RECORDED DATA
════════

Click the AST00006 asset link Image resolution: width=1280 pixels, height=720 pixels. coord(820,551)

════════

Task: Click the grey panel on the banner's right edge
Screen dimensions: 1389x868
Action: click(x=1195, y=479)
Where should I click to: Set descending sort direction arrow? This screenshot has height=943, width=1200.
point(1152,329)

════════

WORK INSTRUCTIONS
Copy the listing verbatim, starting at the line that contains "Where should I" and ending after the line that contains "point(1152,329)".

CORRECT ANSWER
Where should I click to: Set descending sort direction arrow? This screenshot has height=943, width=1200.
point(1152,329)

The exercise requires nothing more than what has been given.